◆ **EXERCISE GOAL**: Reproduce word for word the lines between the one containing "The height and width of the screenshot is (639, 866)." and the end of the entries below, both inclusive; leave out pictures.

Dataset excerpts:
= Beginning of Section =
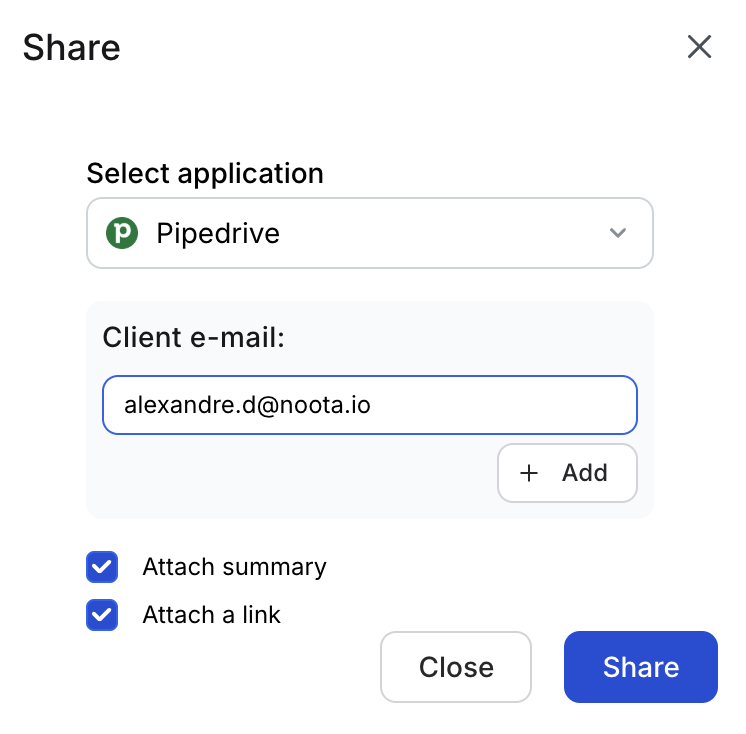Expand the Select application dropdown chevron
The height and width of the screenshot is (734, 746).
click(618, 233)
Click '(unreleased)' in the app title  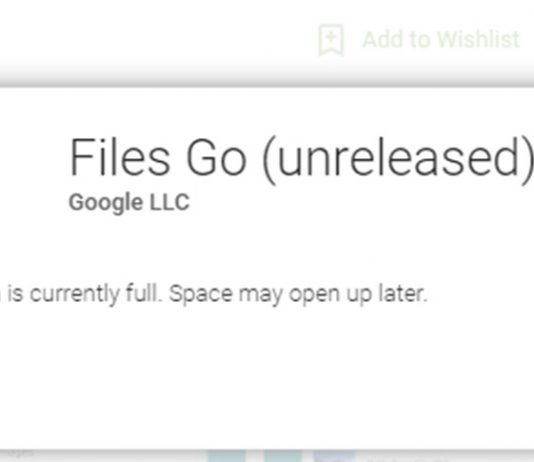(398, 160)
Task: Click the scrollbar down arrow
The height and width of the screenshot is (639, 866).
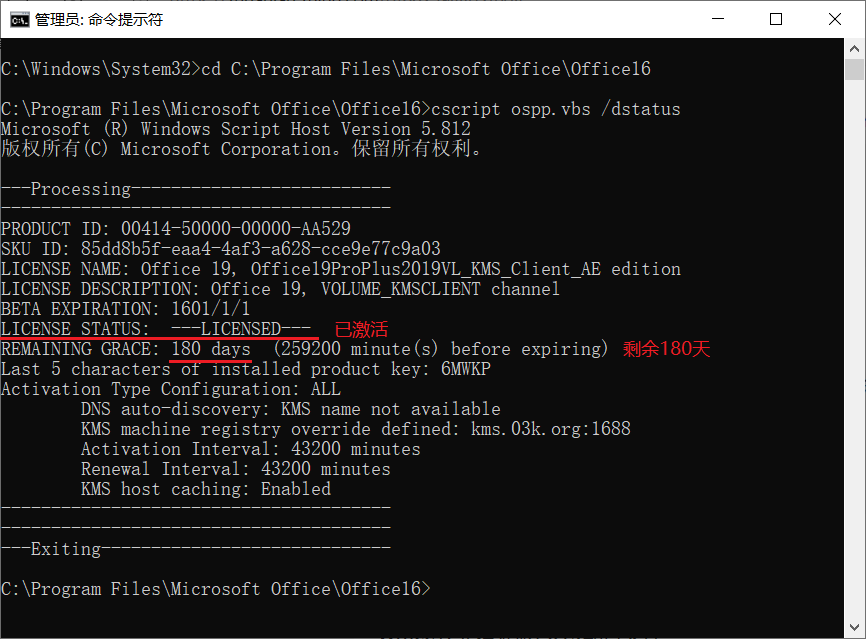Action: pos(854,627)
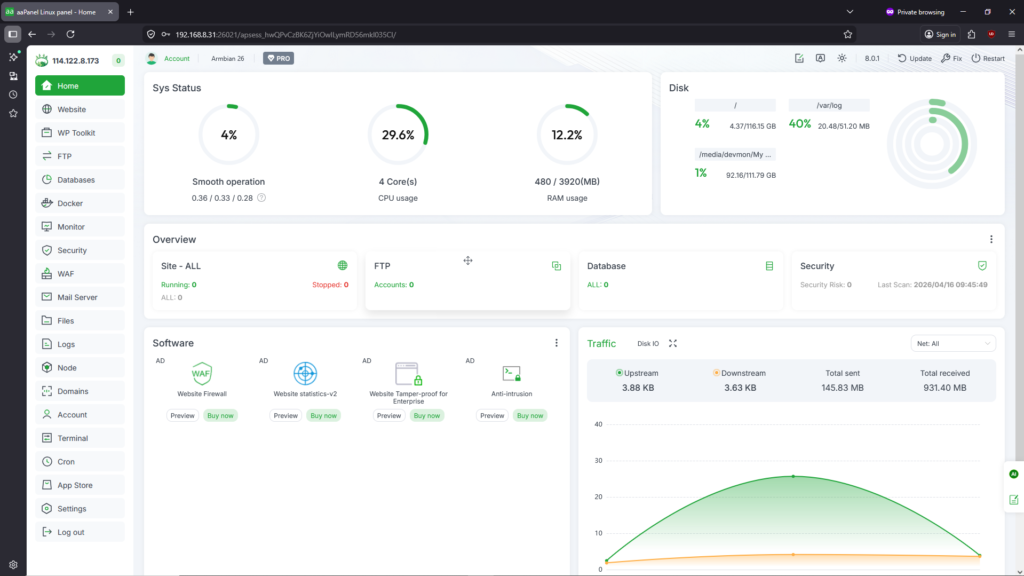Click the fullscreen icon beside Disk IO
The image size is (1024, 576).
pyautogui.click(x=673, y=343)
= End of Section =
◆ **RESPONSE BOX**:
The height and width of the screenshot is (639, 866).
Action: pos(854,627)
Click the fullscreen icon beside Disk IO
The image size is (1024, 576).
pyautogui.click(x=673, y=343)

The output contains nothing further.